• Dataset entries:

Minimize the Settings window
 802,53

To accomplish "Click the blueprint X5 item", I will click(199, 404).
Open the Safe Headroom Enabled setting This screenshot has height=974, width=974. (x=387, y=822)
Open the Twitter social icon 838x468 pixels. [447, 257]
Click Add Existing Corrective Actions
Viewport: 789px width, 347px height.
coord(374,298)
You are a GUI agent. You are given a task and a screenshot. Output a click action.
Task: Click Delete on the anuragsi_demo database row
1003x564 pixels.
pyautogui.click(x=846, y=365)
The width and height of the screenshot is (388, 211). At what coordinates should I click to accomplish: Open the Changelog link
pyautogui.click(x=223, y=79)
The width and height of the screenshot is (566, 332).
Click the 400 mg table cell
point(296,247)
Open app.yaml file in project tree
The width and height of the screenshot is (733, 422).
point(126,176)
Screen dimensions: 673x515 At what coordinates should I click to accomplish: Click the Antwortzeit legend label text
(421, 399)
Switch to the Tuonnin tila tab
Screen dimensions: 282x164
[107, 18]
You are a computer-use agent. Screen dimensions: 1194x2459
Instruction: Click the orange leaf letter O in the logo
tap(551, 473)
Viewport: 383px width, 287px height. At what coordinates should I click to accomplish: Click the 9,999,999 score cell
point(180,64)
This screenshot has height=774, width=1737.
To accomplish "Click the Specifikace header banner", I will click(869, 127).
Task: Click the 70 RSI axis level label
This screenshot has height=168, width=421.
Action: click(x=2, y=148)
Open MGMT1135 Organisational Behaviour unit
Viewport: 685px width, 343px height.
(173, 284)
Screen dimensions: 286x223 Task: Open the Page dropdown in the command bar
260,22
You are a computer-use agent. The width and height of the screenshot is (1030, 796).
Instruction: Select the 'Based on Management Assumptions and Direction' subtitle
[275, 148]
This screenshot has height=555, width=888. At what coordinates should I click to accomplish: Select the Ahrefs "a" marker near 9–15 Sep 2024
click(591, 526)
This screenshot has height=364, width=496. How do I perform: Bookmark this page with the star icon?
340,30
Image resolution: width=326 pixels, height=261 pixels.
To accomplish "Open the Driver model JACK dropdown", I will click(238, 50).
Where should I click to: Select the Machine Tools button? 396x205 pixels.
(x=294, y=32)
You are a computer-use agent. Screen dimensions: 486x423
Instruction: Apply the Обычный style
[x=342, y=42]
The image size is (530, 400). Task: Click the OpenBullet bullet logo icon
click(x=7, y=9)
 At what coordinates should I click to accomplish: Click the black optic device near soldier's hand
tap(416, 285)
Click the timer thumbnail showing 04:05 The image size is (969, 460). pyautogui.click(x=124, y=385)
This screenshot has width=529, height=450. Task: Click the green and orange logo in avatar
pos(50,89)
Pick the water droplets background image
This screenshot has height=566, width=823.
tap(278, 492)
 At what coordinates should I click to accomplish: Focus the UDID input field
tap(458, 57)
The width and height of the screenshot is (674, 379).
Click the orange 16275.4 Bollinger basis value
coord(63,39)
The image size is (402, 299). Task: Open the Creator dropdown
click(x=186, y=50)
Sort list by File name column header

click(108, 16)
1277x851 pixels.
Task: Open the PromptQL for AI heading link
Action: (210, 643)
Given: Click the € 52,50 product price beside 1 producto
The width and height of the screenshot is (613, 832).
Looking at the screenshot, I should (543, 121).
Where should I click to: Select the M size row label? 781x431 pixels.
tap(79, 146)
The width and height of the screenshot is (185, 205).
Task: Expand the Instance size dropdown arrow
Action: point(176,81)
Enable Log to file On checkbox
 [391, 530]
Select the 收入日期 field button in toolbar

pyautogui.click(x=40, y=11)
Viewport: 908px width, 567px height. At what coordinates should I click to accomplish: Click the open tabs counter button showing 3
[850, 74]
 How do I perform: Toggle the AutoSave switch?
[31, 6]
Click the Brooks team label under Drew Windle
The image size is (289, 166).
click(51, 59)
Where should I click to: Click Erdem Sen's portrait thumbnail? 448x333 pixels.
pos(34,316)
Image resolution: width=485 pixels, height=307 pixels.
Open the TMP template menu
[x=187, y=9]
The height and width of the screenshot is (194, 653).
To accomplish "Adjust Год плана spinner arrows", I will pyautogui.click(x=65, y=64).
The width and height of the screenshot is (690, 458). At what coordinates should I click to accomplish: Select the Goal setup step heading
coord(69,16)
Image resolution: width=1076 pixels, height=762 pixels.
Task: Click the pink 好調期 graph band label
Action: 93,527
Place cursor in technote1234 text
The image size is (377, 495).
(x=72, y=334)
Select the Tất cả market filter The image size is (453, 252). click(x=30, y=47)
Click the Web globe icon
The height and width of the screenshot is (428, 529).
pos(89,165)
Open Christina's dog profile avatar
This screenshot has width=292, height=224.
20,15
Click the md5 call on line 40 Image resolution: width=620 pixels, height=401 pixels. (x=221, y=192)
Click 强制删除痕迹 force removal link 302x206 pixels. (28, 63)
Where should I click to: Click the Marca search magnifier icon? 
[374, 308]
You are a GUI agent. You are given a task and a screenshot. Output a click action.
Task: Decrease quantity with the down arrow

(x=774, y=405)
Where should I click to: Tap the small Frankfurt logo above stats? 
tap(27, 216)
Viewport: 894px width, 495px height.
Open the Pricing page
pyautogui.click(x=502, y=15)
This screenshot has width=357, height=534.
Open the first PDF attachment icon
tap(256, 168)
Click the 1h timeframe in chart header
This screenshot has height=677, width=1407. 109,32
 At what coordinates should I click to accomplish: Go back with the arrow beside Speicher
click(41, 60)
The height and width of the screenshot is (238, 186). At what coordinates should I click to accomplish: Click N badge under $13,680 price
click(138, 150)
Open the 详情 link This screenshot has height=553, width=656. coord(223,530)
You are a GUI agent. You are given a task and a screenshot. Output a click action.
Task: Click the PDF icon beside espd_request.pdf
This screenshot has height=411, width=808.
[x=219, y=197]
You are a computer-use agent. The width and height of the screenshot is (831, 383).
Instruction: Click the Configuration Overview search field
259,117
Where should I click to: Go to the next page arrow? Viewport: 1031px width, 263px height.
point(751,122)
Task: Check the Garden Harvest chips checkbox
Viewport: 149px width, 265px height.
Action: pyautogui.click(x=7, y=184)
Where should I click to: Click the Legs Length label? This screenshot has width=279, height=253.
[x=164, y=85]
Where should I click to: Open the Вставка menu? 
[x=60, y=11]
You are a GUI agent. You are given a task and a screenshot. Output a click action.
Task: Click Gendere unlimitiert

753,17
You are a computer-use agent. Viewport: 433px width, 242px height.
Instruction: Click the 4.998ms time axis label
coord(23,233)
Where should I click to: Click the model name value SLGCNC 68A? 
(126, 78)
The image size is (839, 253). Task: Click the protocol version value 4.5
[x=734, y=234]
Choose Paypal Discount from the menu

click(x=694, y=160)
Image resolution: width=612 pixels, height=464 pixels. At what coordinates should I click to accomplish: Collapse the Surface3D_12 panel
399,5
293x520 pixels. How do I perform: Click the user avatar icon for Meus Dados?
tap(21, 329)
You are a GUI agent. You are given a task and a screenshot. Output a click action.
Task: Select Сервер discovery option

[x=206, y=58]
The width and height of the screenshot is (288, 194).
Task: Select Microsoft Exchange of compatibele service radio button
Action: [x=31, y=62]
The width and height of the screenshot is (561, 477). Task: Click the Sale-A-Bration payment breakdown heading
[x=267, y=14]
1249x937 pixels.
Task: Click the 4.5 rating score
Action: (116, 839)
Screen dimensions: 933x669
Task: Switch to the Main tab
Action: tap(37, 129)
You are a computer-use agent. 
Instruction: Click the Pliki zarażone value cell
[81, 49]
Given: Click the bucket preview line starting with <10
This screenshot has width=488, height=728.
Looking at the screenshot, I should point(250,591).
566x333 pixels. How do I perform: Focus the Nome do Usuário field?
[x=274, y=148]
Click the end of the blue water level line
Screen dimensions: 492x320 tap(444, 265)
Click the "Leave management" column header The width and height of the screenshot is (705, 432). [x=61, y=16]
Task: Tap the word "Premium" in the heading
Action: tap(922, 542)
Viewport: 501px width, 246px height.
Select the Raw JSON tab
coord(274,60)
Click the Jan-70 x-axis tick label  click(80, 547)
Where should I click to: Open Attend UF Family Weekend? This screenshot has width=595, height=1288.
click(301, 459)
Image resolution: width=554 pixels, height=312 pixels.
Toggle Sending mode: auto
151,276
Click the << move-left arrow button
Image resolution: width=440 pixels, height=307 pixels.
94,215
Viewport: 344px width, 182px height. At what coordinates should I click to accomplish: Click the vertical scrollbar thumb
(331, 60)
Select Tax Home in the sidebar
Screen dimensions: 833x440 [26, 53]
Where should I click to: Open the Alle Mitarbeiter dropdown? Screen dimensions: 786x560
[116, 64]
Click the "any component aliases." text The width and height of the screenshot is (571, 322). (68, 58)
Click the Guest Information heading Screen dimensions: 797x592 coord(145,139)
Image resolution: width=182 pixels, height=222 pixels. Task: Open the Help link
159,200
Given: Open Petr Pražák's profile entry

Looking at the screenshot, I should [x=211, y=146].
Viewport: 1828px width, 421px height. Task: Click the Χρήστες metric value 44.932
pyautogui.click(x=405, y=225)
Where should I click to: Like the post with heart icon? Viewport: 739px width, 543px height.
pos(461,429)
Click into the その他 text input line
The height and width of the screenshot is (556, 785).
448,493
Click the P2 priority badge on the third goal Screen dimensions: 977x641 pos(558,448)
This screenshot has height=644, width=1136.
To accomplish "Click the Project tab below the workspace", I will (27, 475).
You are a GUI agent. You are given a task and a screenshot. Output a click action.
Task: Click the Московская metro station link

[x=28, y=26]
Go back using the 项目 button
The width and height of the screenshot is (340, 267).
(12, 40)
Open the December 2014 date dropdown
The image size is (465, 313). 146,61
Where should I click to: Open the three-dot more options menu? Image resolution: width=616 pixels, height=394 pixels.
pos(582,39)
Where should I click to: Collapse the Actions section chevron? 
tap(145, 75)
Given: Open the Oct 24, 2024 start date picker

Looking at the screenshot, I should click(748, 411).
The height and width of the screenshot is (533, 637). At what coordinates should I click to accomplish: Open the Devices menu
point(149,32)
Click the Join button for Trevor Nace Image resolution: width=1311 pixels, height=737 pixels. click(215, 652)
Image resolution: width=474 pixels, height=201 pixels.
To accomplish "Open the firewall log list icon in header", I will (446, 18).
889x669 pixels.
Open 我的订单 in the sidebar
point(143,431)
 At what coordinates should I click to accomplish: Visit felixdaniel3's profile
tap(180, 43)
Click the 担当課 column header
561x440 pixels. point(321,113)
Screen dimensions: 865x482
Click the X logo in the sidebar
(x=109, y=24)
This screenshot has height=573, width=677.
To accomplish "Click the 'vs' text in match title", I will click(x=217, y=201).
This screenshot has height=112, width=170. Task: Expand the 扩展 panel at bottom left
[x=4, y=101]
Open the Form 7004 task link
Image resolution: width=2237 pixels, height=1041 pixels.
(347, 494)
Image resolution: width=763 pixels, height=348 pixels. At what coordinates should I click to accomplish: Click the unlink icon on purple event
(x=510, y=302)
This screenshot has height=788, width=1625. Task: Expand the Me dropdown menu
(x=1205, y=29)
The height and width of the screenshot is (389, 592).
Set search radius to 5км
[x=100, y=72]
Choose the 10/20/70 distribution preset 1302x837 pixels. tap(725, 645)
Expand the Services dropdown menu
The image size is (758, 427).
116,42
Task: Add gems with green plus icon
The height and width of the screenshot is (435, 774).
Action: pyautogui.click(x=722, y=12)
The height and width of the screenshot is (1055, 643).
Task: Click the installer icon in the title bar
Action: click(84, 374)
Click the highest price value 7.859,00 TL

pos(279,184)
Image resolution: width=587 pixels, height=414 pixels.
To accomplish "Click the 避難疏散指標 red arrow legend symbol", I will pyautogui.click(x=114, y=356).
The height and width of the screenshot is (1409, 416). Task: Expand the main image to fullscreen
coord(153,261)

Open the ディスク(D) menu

• Exercise prompt: In how many lines of the records does the word "will" appear? Answer with the number only.

• Answer for this exercise: 8